◆ **PROBLEM**: Copy the lines word for word. Begin at the line that contains "Sitemap (206, 995)" and end with the final line of the data.

◆ **DATA**:
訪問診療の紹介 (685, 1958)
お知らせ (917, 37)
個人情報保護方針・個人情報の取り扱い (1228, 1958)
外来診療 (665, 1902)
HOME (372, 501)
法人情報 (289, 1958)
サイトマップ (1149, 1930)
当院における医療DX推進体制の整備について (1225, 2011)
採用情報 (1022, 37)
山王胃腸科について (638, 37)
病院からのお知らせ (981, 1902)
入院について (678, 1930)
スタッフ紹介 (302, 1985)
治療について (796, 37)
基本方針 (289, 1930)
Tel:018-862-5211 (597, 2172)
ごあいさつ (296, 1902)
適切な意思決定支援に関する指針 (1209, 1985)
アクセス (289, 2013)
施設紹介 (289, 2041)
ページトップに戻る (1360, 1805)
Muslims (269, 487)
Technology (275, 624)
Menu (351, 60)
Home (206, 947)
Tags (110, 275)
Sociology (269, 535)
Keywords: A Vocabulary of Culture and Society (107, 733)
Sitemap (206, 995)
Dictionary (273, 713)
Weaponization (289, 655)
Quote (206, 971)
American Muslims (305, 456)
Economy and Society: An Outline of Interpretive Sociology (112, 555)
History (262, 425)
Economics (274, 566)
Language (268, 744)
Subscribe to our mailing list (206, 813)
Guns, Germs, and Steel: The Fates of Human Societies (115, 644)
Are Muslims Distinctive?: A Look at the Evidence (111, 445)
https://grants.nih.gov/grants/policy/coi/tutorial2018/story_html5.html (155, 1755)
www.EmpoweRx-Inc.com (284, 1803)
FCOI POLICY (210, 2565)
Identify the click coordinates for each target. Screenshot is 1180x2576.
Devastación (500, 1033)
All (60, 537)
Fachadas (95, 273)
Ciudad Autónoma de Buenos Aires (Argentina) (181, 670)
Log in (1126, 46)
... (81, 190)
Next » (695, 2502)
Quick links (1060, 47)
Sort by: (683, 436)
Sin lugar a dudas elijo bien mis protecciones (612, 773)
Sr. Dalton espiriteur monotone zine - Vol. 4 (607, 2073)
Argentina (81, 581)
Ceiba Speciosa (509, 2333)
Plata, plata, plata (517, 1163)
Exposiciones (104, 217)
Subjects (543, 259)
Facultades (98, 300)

◆ **TASK RESULT**:
Sitemap (206, 995)
Dictionary (273, 713)
Weaponization (289, 655)
Quote (206, 971)
American Muslims (305, 456)
Economy and Society: An Outline of Interpretive Sociology (112, 555)
History (262, 425)
Economics (274, 566)
Language (268, 744)
Subscribe to our mailing list (206, 813)
Guns, Germs, and Steel: The Fates of Human Societies (115, 644)
Are Muslims Distinctive?: A Look at the Evidence (111, 445)
https://grants.nih.gov/grants/policy/coi/tutorial2018/story_html5.html (155, 1755)
www.EmpoweRx-Inc.com (284, 1803)
FCOI POLICY (210, 2565)
Identify the click coordinates for each target. Screenshot is 1180x2576.
Devastación (500, 1033)
All (60, 537)
Fachadas (95, 273)
Ciudad Autónoma de Buenos Aires (Argentina) (181, 670)
Log in (1126, 46)
... (81, 190)
Next » (695, 2502)
Quick links (1060, 47)
Sort by: (683, 436)
Sin lugar a dudas elijo bien mis protecciones (612, 773)
Sr. Dalton espiriteur monotone zine - Vol. 4 (607, 2073)
Argentina (81, 581)
Ceiba Speciosa (509, 2333)
Plata, plata, plata (517, 1163)
Exposiciones (104, 217)
Subjects (543, 259)
Facultades (98, 300)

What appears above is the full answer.